Fears are growing that the eurozone could suffer a Japanese-style "lost decade" in which the economy stagnates for years.
A slew of surveys this week showed that the region's economy is slowing down: the purchasing managers' index of activity fell to a six month low; France's INSEE survey showed a drop in the business climate; Germany's Ifo survey showed firms' optimism falling; and although the National Bank of Belgium's business climate indicator rose only slightly and is still below the levels of three months ago. "The pace of recovery is slowing down," said Martin van Vliet at ING. He added that this news "will keep fears of a Japanification of Europe firmly alive".
One reason for this slowdown will be highlighted by next week's figures from the ECB, which are expected to show bank lending to the private sector continuing to fall.
With the economy close to stagnation, economists expect unemployment to stay high; latest figures show that 11.7 per cent of the workforce, or 18.8m people, are out of work. And this, they believe will keep inflation low with a risk of actual deflation – falling prices. Ruben Segura-Cayuela at Bank of America Merrill Lynch said spare capacity is "exceptionally high" everywhere except Germany, and that this will cause "persistently worrying disinflationary trends". This matters, because if inflation stays low the real burden of government debt in southern Europe will stay high and so the threat of another debt crisis will increase.
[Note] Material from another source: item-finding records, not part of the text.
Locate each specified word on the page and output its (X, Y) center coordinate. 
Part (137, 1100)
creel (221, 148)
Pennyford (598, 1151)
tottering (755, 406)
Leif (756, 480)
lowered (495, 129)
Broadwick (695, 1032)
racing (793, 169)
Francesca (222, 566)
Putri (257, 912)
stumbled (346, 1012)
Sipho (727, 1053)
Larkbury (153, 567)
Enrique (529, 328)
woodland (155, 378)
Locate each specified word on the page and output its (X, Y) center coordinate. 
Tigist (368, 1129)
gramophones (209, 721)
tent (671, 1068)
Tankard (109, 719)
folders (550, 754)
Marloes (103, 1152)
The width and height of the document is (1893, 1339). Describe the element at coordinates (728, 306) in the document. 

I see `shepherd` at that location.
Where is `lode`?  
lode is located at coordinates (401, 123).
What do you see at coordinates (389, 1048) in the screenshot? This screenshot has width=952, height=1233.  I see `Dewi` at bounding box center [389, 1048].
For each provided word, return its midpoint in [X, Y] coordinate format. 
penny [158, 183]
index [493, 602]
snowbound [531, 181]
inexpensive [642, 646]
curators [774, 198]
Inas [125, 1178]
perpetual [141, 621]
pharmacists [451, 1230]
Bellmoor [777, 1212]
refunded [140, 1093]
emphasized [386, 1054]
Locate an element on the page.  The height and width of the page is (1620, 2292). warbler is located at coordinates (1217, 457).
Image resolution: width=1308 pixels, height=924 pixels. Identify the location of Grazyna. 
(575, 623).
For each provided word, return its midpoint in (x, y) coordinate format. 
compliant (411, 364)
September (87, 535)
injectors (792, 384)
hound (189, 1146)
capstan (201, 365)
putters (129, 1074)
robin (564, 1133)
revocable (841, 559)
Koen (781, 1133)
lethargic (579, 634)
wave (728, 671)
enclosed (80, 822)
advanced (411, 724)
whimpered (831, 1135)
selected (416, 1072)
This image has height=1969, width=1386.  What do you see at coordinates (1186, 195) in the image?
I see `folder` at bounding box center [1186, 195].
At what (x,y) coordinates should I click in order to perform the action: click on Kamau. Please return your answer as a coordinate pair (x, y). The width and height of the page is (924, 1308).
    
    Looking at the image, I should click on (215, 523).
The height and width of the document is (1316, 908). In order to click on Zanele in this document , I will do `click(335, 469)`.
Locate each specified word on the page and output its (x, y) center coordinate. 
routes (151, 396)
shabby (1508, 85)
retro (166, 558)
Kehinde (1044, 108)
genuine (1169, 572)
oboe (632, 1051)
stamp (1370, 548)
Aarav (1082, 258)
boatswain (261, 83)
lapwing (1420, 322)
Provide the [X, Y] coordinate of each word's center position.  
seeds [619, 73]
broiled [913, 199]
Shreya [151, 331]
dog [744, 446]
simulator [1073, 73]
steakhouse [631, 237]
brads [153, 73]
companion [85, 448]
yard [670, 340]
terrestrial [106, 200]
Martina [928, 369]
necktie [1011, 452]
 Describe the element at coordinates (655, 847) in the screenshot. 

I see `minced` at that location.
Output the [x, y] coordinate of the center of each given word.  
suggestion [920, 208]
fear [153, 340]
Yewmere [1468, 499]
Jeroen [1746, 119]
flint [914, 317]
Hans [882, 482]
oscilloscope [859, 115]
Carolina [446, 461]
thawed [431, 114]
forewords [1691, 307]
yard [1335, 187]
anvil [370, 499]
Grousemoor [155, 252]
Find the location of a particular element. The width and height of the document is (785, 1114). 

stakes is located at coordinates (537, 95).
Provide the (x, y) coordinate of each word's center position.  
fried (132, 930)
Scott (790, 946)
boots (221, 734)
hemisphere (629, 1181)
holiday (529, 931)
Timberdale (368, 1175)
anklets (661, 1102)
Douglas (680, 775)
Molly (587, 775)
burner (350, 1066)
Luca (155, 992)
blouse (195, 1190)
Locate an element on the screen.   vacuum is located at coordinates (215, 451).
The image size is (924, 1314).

In response to this, said Mark McFarland at Coutts, the ECB will "have to keep rates at near zero for a prolonged period". And, he added, if there is another downturn it might have to undertake significant amounts of quantitative easing.
Economists believe this risk will be good for government bonds, especially in Germany. Although the prospect of interest rate rises in the UK and US could push bond yields up there, some expect investors to switch from those markets into European ones. David Owen at Jefferies said it's possible that 10-year German yields – which are now 1.3 per cent – could fall below 1 per cent.